Frequently Asked Questions

A one-tailed test places the entire rejection region α in one tail of the distribution. A right-tailed test rejects when the test statistic exceeds c = F⁻¹(1 − α); a left-tailed test rejects below c = F⁻¹(α). A two-tailed test splits α equally, placing α/2 in each tail, producing two critical values. For example, a two-tailed Z test at α = 0.05 gives critical values of ±1.9600, while a one-tailed test at the same α gives +1.6449 (right) or −1.6449 (left).
Use the t-distribution when the population standard deviation is unknown and estimated from the sample. With small samples (n < 30), the t-distribution has heavier tails than the standard normal, producing larger critical values that account for the additional estimation uncertainty. As degrees of freedom increase beyond approximately 120, the t-distribution converges to the Z-distribution. At df = ∞, they are identical.
The Chi-Square distribution is right-skewed with its shape governed entirely by df. As df increases, the distribution shifts rightward and becomes more symmetric (approaching normal by the Central Limit Theorem).

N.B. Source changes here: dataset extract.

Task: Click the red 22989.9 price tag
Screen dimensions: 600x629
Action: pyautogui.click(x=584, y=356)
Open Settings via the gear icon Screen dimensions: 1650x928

For a fixed α = 0.05, the right-tail critical value increases roughly linearly with df: χ²(df=1) ≈ 3.84, χ²(df=10) ≈ 18.31, χ²(df=50) ≈ 67.50. Each additional degree of freedom adds approximately 1.0 to the critical value at moderate df.

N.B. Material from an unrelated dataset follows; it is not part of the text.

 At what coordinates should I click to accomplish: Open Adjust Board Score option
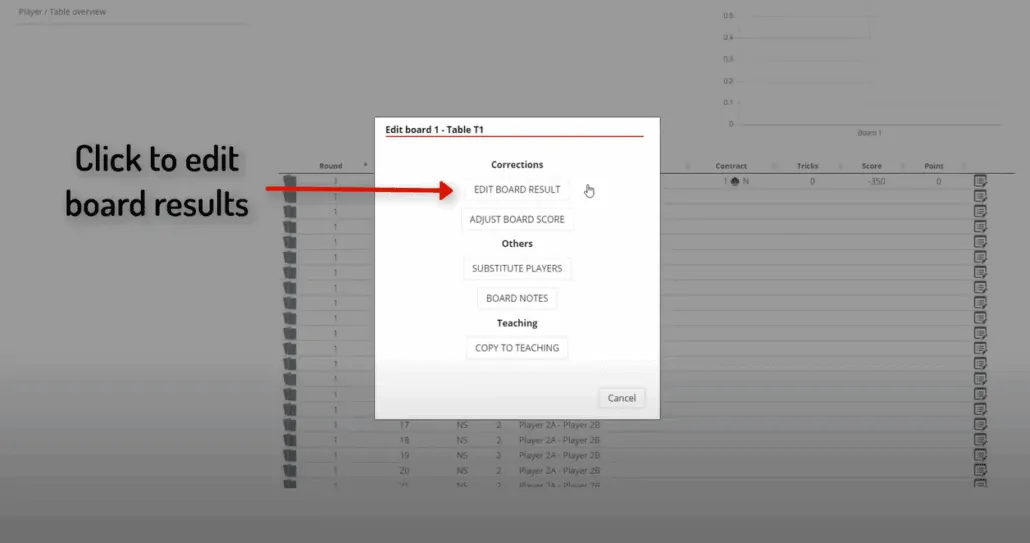point(517,220)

In one-way ANOVA, the F-statistic equals the ratio of between-group variance to within-group variance: F = MS_between / MS_within. The critical value F_crit depends on df1 (number of groups minus 1) and df2 (total observations minus number of groups). If the computed F exceeds F_crit at your chosen α, you reject the null hypothesis that all group means are equal. The F-distribution is always right-tailed in ANOVA; a left-tail critical value is used only in specialized variance ratio tests.

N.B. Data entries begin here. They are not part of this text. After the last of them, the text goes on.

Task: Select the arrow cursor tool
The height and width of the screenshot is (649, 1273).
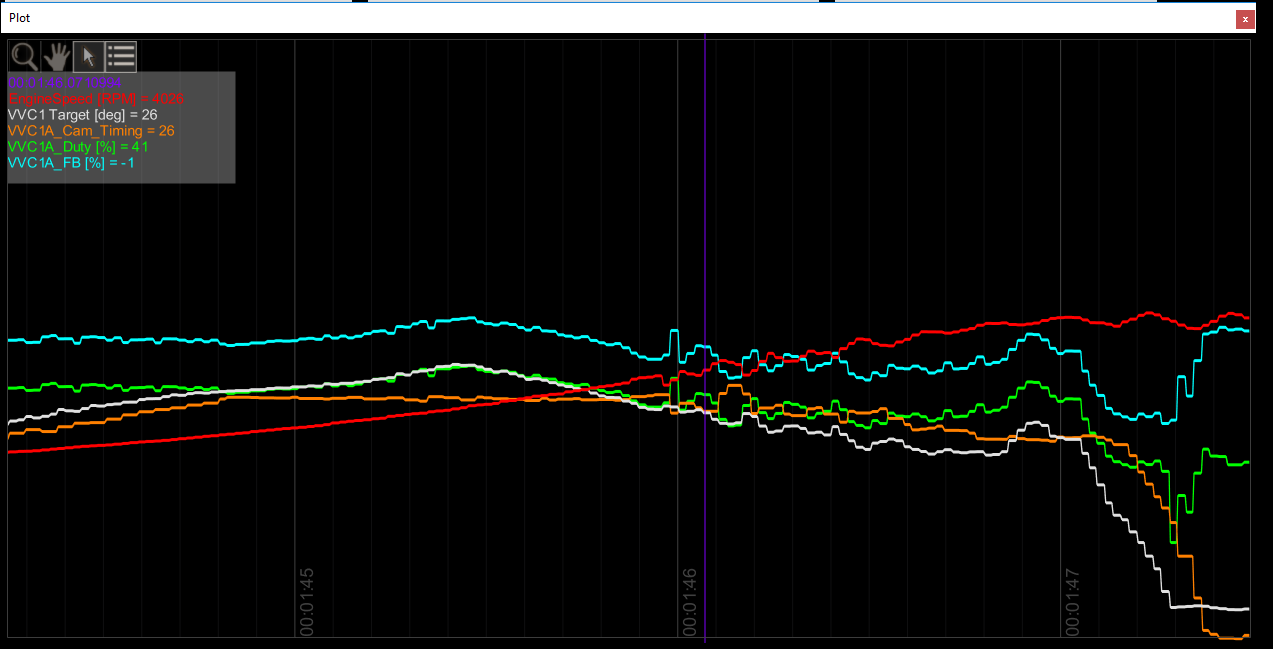Action: click(88, 56)
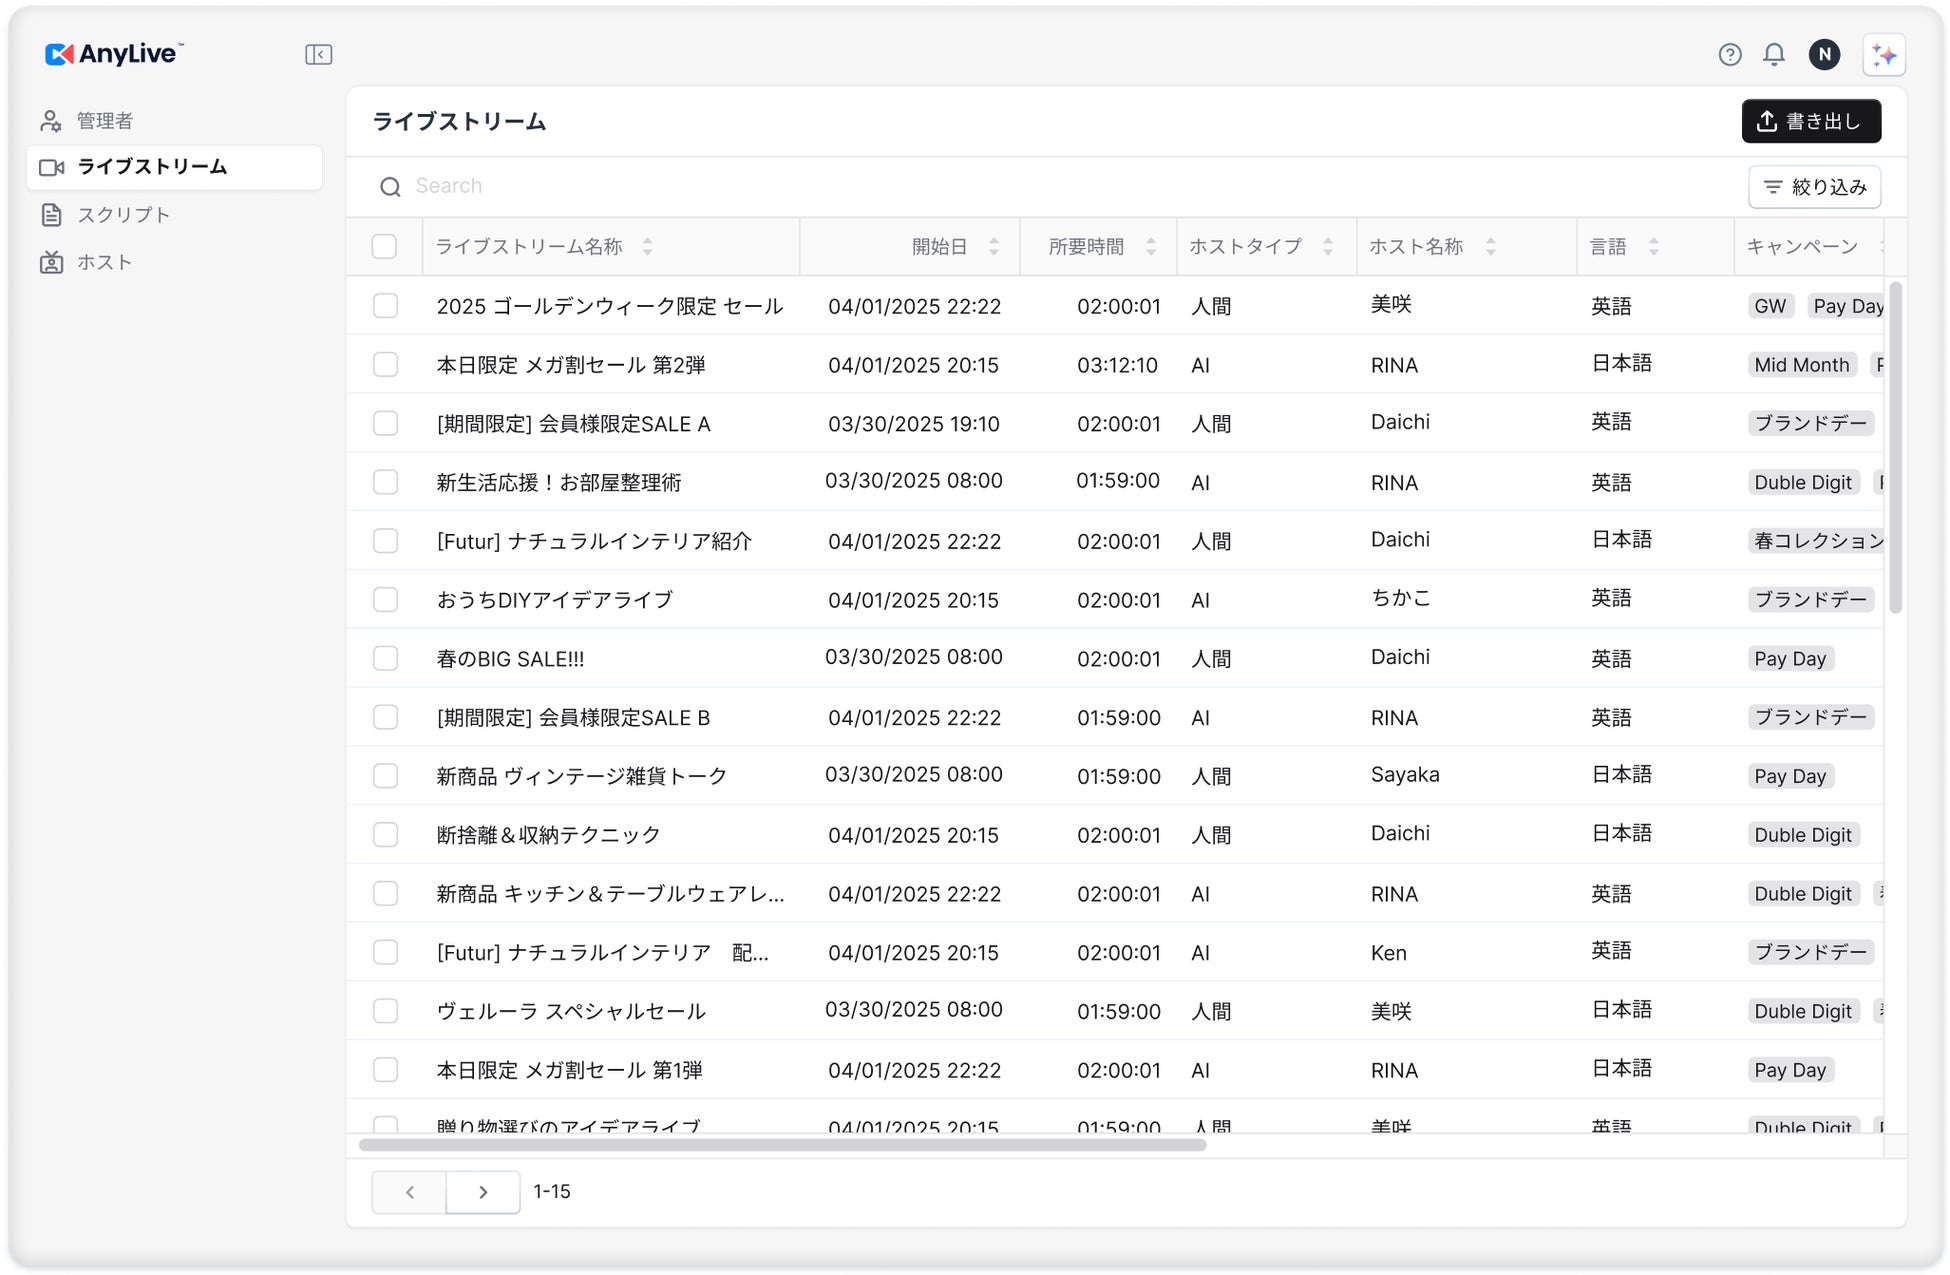Check the row for 春のBIG SALE!!!
Image resolution: width=1950 pixels, height=1275 pixels.
point(385,658)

The choice of α depends on the cost of a Type I error (false positive). In medical trials, α = 0.01 or 0.005 is common because falsely approving an ineffective drug has severe consequences. In social sciences, α = 0.05 is conventional. In particle physics, the 5σ standard corresponds to α ≈ 2.87 × 10⁻⁷. Some researchers advocate moving the default from 0.05 to 0.005 (Benjamin et al., 2018) to reduce irreproducibility. Always report exact p-values alongside critical value comparisons.
Textbook tables are truncated to 3-4 decimal places due to print constraints and were computed from approximations available decades ago. This calculator uses Acklam's rational approximation for the normal distribution (relative error < 1.15 × 10⁻⁹) and continued fraction expansions for Beta and Gamma functions with convergence to machine precision. The extra digits matter when computing p-values near decision boundaries or when cascading calculations (e.g., Bonferroni-corrected thresholds for multiple comparisons) amplify rounding errors.
Yes. Select "Left-tailed" to find the value below which a specified proportion α of the χ² distribution falls. Left-tail χ² critical values are used in confidence interval construction for population variance: the lower bound uses χ²(α/2) and the upper bound uses χ²(1 − α/2). For example, with df = 10 and α = 0.05 (left-tail), the critical value is approximately 3.9403, meaning only 5% of the χ² distribution with 10 degrees of freedom lies below this value.